若人牙子偷的娃儿们并非带来坎坦,而是穿过坎坦,继续前行……坎坦前方可是大片大片的荒漠,那些挨千刀的究竟要将娃儿们带去何处?!
妙妙听得心如刀割,面如土色,却束手无策,只一把拉开覆面的巾子,捧着酒水不停歇的连灌几口。
几桌之外,随喜一边竖耳静听这消息,一边斜眼盯着那桌案上的两名女眷,心中琢磨着坎坦女妆的画法,忽的见其中一名女眷拉开覆面的巾子。

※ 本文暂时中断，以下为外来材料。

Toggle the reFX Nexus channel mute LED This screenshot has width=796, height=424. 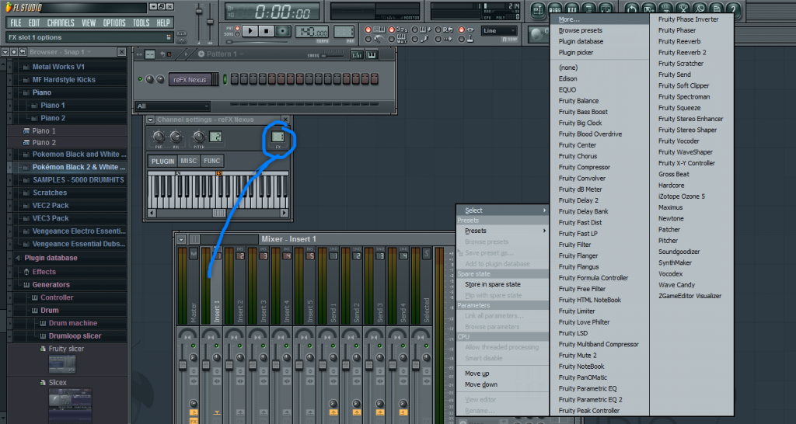[141, 79]
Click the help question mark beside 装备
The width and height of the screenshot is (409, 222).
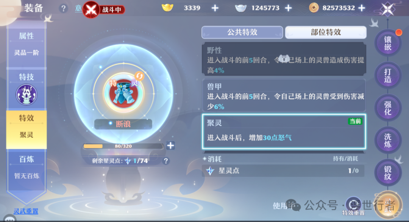coord(63,9)
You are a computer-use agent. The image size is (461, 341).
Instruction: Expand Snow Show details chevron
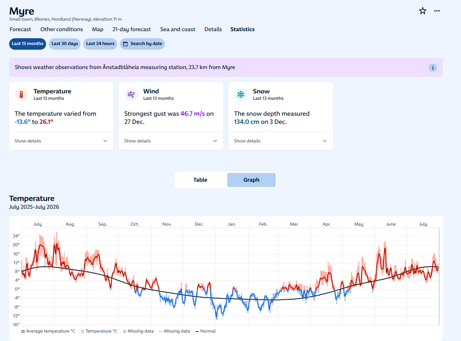click(325, 141)
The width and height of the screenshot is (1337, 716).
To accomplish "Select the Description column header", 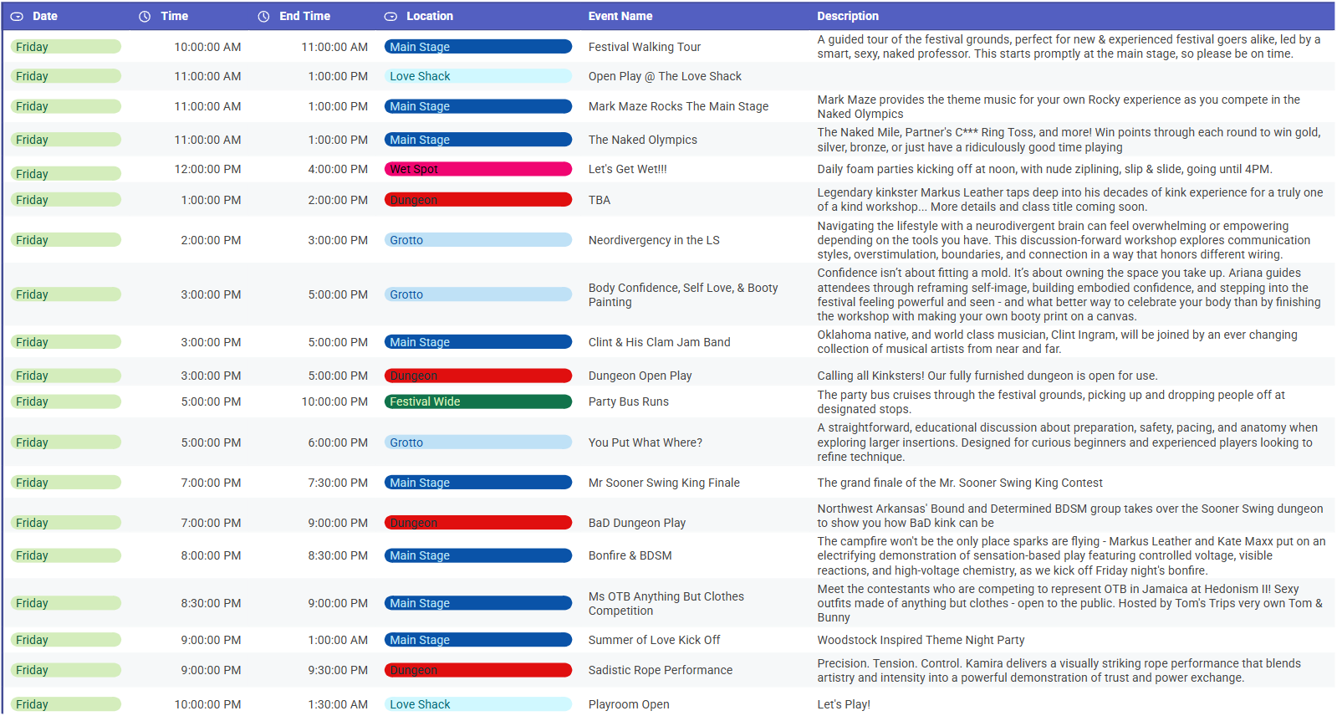I will coord(847,16).
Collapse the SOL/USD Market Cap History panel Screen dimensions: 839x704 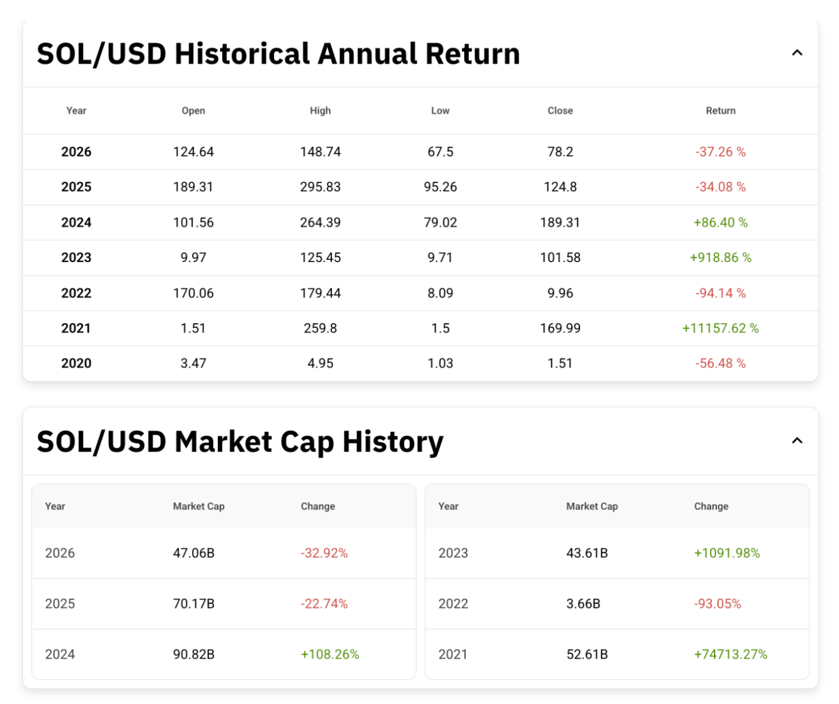tap(797, 441)
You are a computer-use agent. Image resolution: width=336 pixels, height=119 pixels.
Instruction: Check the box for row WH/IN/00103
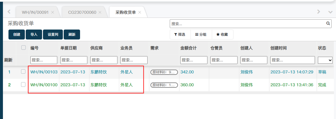[x=23, y=72]
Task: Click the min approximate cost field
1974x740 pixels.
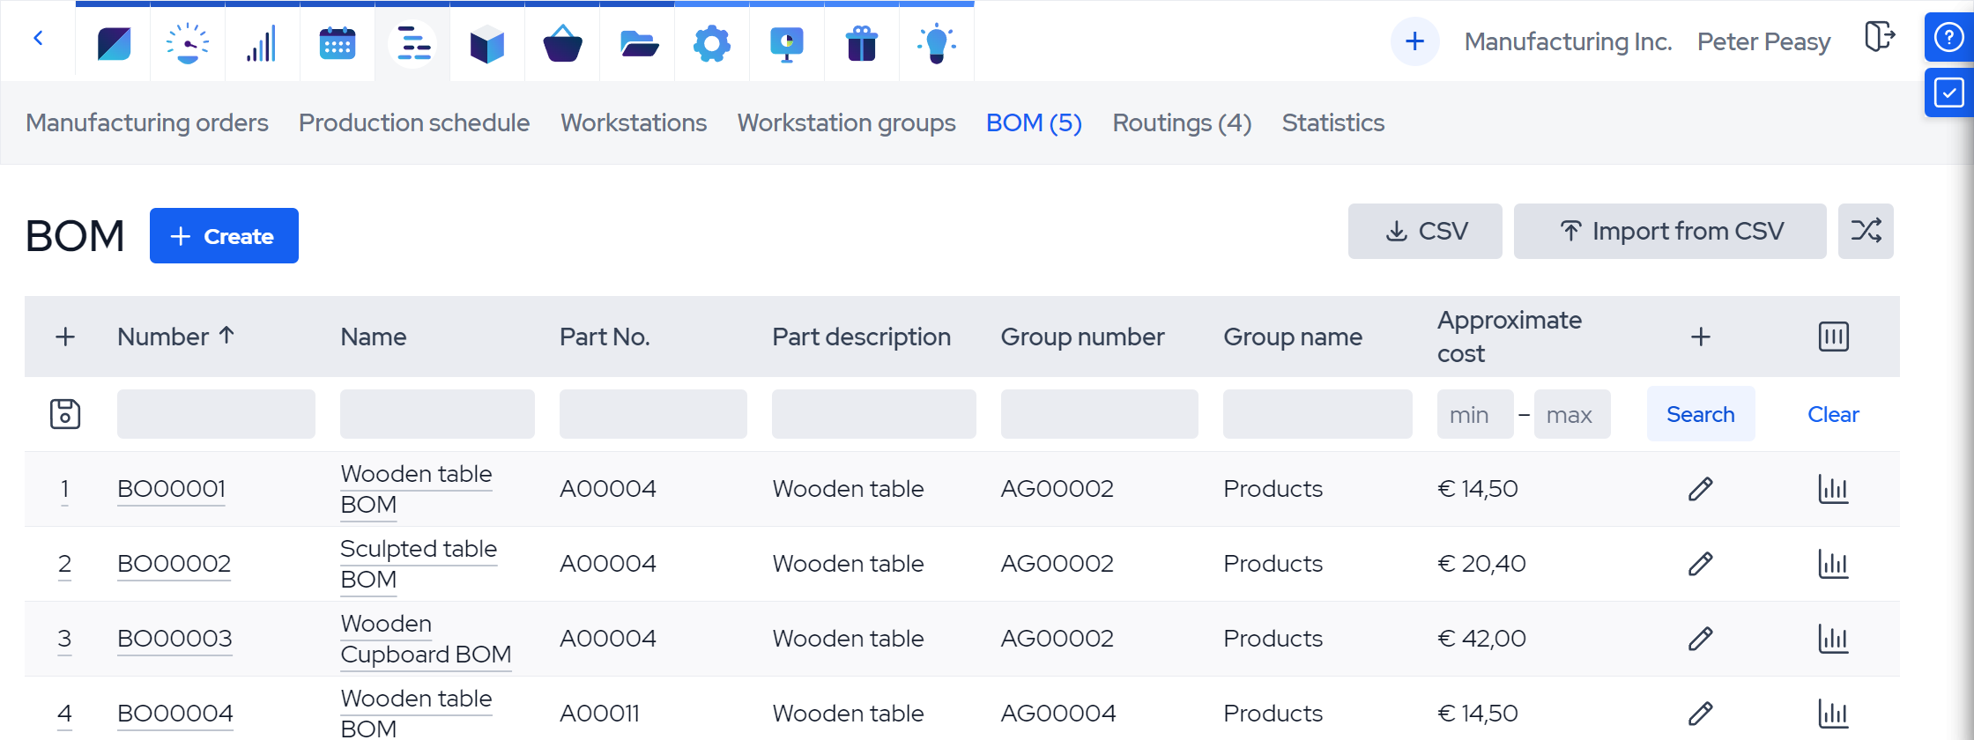Action: click(x=1474, y=415)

他倏地一愣,只觉着那女眷有些眼熟,可眼熟在何处,一时半会又想不起来。
他待要再细瞧,却见坐在他面前的主子忽的扬声,用不太利索的坎坦语道:“半年前,坎坦来了个大晏人,此后娃儿就不停的丢失,说不得便是那大晏贼人干下的坏事。”
随喜听得自家主子说话,便急忙忙将目光收回,只认真观察着萧定晔的神色,准备随时配合主子行事。
周遭的坎坦人听到,却纷纷住了嘴,再不接话,转去去谈人生、谈理想。
原本众人觉不出蹊跷,现下酒楼主顾们忽的避而不谈,却仿佛有些“此处无银三百两”。
妙妙忙忙收拾了心情,覆好面巾,隔了三四个桌子,用坎坦话同萧定晔配合道:“是与不是,我们小老百姓怎会看出来。此事从时间上说起来,却端地有些凑巧……”
说到此时,翠玉忙忙跟着配合,做出一副天真的模样,也用坎坦语傻乎乎问道:“姐姐,大晏人怎会来坎坦?大晏不比我们坎坦好?”
妙妙便“哎”了一声,叹气道:“我们娘们儿家家怎会知晓其中事?只是邻人里也有娃儿丢失,我们跟着空着急罢了。”
翠玉便转头去问另一桌的汉子:“大叔,你可知那大晏人之事?”
那人恨恨瞪翠玉一眼,忽的起身,往桌上留下一角银子,避瘟神一般逃了出去。
远处萧定晔与随喜看的真切,心中越发觉着,此事说不得便与三皇子有五分的干系,只是不知到底发生了何事,怎地坎坦百姓一提到大晏人,便一个字都不敢多言语。